Out of all the lines below, count those with the word "Baumschule". Give the number only.

** Opening Raw data block **

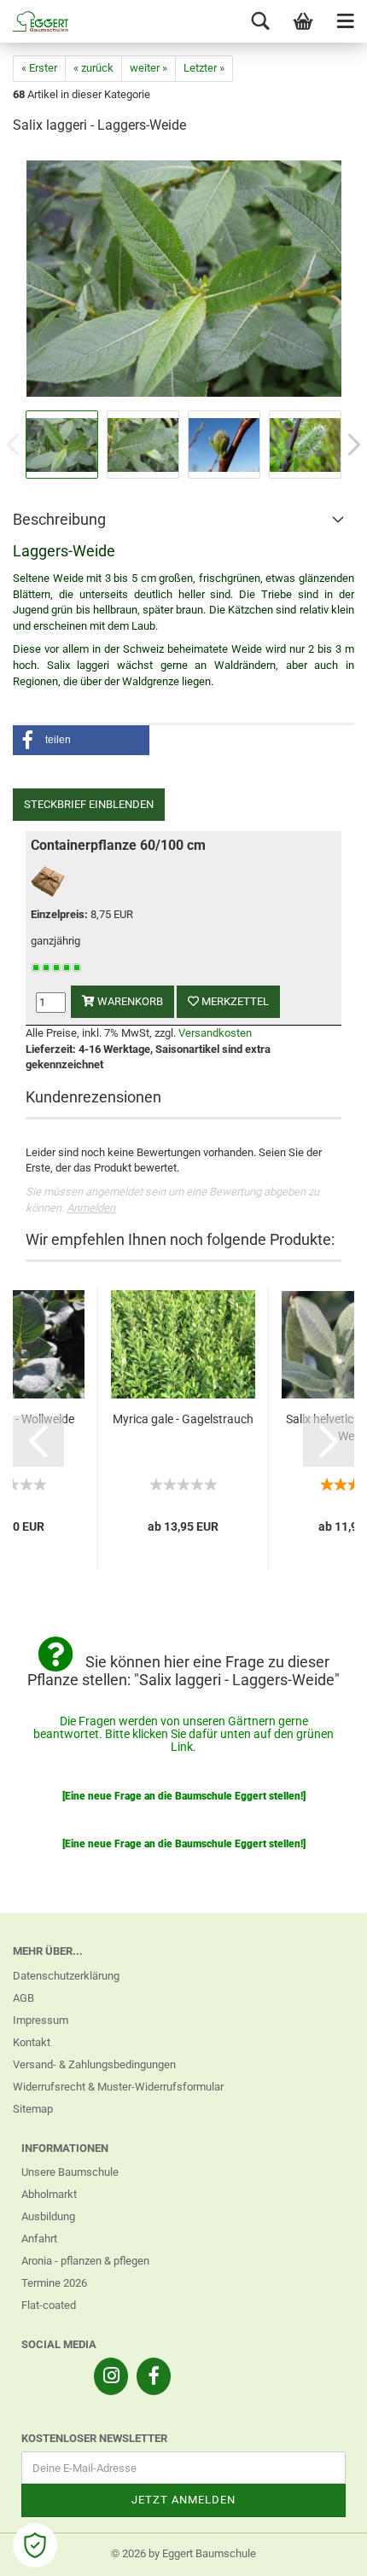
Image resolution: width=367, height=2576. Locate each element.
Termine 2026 (54, 2283)
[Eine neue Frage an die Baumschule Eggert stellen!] (184, 1796)
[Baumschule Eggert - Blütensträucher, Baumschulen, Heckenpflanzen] (34, 21)
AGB (23, 1998)
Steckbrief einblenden (89, 804)
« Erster (39, 67)
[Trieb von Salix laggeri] (183, 277)
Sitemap (33, 2108)
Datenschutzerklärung (66, 1975)
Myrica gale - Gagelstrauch (183, 1419)
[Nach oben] (320, 2550)
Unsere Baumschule (70, 2172)
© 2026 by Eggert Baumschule (183, 2553)
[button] (81, 740)
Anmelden (91, 1207)
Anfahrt (39, 2238)
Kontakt (31, 2042)
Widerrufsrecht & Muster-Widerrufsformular (118, 2086)
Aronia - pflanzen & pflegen (85, 2260)
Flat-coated (48, 2305)
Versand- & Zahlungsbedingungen (94, 2064)
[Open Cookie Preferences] (35, 2545)
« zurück (93, 67)
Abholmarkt (49, 2194)
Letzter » (204, 67)
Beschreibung (59, 519)
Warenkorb (129, 1001)
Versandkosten (215, 1032)
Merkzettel (234, 1001)
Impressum (40, 2020)
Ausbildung (48, 2216)
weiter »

** Closing Raw data block **

### Solution to this problem
4